*KURZE ÜBUNG A*:
Beantworte zum Forenausschnitt über das Übertakten diese drei Fragen:
(i) Auf welchen Wert hatte Dr.House den PCI-E-Takt für „BCLK 246“ gestellt?
(ii) Welche VDimm-Spannung hat Dr.House bei „1,65 Volt Bios“ gemessen?
(iii) Welche VTT gibt das Board von der8auer bei „1,43VTT (im BIOS eingestellt)“ aus?
*KURZE ÜBUNG B*: Schreib den Forenausschnitt über das Übertakten weiter, beginnend nach seiner letzten Zeile.

*TEXTBLOCK*:

---*---

Ich teste das nachher mal mit der VTT-Voltage. Allerdings kann ich nicht sagen, wo das Limit meiner CPU liegt.

Musstest du für die 246MHz den PCIe-Takt anheben? Wenn ja, auf wie viel MHz?


Gruß


----------



## McZonk (20. August 2009)

Mein alter 3846B077 hat grad ordentlich Breitseite gegeben. Der läuft problemlos über 234 MHz unter Luft  Brauch aber mehr VTT als der 3849. Man geht das Teil ab. Vllt geht ja noch ein wenig mit mehr Tuning. Muss ich dann mal testen.


----------



## Dr.House (21. August 2009)

@ xTc

für die BCLK 246 hab ich den PCI-E Takt auf 115 gehabt, war keine Not, nur pauschal da es meißtens hilft weiter zu kommen. Hab nie mit mehr oder weniger getestet.

@ McZonk

werd heute noch meine CPU auf BCLK unter Luft testen...


Grüße House


P.S. hab gerade nen Schnelltest gemacht und konnte 238 erreichen bei 1,325 Volt VTT und 115 PCI-E  ,rest war auf Standard.


----------



## Dr.House (21. August 2009)

Hab gerade mal die Spannungen nachgemessen !  Das Board overvoltet aber gewaltig. Fast bei allen Spannungen.


VDimm (1,65 Volt Bios) *//* gemessen 1,718 Volt  
VCore (1,1825 Volt Bios) *//* CPU-Z (1,176 Volt) *//* gemessen 1,208 Volt.


der Rest ist auch net besser...

Dann muss ich alles runterschrauben.


----------



## D!str(+)yer (21. August 2009)

Ui, das ist Heftig.
Gerade beim RAM finde ich das was gefährlich, gerade wenn man die VTT auf Standard lässt...


----------



## der8auer (21. August 2009)

Das Overvolting kann ich nur bestätigen. Mein Board gibt bei 1,43VTT (im BIOS eingestellt) 1,56VTT aus. RAM, bei 1,65V eingestellt, 1,68V

RAM ist eigentlich recht wurst. Hatte auch schon 1,8V eingestellt und mein 975 lebt immer noch


----------



## D!str(+)yer (21. August 2009)

---*---

*BEREITGESTELLTES MATERIAL*:
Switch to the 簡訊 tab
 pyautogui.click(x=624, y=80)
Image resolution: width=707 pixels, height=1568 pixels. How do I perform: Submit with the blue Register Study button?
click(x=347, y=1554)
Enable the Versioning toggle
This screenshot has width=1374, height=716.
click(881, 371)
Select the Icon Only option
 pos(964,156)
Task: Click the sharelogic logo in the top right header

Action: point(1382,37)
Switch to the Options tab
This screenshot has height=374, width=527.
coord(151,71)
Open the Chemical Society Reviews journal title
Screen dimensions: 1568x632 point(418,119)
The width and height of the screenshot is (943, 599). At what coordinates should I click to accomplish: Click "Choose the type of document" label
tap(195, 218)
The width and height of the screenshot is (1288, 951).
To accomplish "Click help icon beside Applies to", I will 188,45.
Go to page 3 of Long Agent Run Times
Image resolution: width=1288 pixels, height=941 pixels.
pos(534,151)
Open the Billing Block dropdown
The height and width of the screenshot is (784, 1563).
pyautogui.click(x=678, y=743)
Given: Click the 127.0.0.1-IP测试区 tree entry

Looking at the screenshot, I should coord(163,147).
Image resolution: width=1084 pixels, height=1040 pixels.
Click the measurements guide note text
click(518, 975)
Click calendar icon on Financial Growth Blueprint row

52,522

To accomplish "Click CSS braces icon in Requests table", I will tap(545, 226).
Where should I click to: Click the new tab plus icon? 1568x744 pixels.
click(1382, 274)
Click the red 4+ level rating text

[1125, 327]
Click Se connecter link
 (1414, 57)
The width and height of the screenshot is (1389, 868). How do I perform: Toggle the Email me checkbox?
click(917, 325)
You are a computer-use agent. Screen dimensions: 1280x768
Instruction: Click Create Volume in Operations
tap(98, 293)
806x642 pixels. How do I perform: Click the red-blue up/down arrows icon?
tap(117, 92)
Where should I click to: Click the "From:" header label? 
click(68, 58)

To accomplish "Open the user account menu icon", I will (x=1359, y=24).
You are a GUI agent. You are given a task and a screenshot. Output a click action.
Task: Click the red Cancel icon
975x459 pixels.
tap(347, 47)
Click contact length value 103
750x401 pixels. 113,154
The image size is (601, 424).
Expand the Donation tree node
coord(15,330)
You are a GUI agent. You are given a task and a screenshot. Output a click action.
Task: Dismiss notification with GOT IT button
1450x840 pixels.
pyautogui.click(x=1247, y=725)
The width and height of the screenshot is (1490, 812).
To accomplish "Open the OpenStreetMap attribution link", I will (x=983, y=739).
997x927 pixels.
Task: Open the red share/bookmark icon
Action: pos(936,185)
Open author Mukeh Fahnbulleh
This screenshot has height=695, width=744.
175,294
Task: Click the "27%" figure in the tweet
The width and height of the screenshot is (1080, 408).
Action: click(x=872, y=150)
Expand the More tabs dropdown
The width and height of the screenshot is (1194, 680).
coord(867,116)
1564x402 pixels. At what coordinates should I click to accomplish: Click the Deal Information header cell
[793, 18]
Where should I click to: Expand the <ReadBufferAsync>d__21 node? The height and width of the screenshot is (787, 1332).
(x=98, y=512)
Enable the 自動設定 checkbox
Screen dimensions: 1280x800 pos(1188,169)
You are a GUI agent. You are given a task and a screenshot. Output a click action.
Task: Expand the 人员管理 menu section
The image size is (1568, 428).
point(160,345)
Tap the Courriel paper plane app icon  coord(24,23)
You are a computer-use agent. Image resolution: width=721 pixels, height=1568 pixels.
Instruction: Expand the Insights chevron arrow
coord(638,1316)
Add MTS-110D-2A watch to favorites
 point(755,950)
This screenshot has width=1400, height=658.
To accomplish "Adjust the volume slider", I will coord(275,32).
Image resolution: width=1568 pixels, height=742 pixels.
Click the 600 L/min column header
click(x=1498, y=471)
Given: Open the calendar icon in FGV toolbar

---*---

*ERWARTETE ANTWORT A*:
(i) 115
(ii) 1,718 Volt
(iii) 1,56VTT

*ERWARTETE ANTWORT B*:
der8auer schrieb:


> Das Overvolting kann ich nur bestätigen. Mein Board gibt bei 1,43VTT (im BIOS eingestellt) 1,56VTT aus. RAM, bei 1,65V eingestellt, 1,68V
> 
> RAM ist eigentlich recht wurst. Hatte auch schon 1,8V eingestellt und mein 975 lebt immer noch




Es geht ja auch darum das die Differenz zwischen VTT und DRam Spannung nicht dauerhaft 0,5V überschreiten sollte 

Die Ominösen 1,65V haben damit nicht viel zu tun ...


----------



## Dr.House (21. August 2009)

Ja aber das kann doch nicht sein !  Ist zuviel bei mir, vor allem beim Ram.

Dachte max 0,03 Volt mehr, aber bei mir sind es 0,08 Volt zuviel drauf. Hab jetzt 1,58 Volt VDimm eingestellt.

VCore passt wie beim DFI ~ 1,2 Volt für die 4 GHz.


Denke unter Kälte ist für die Dauer einer Session auch mehr Saft in.Ordnung.


----------



## xTc (22. August 2009)

Hab die Spannungen bei meinem Classified mal gemessen und muss sagen, die sind bist auf die VTT-Voltage fast identisch mit dem, was ich im Bios eingestellt habe. Einzig die VTT-Voltage weicht um 0,07V nach unten ab.

Gruß


----------



## xTc (25. August 2009)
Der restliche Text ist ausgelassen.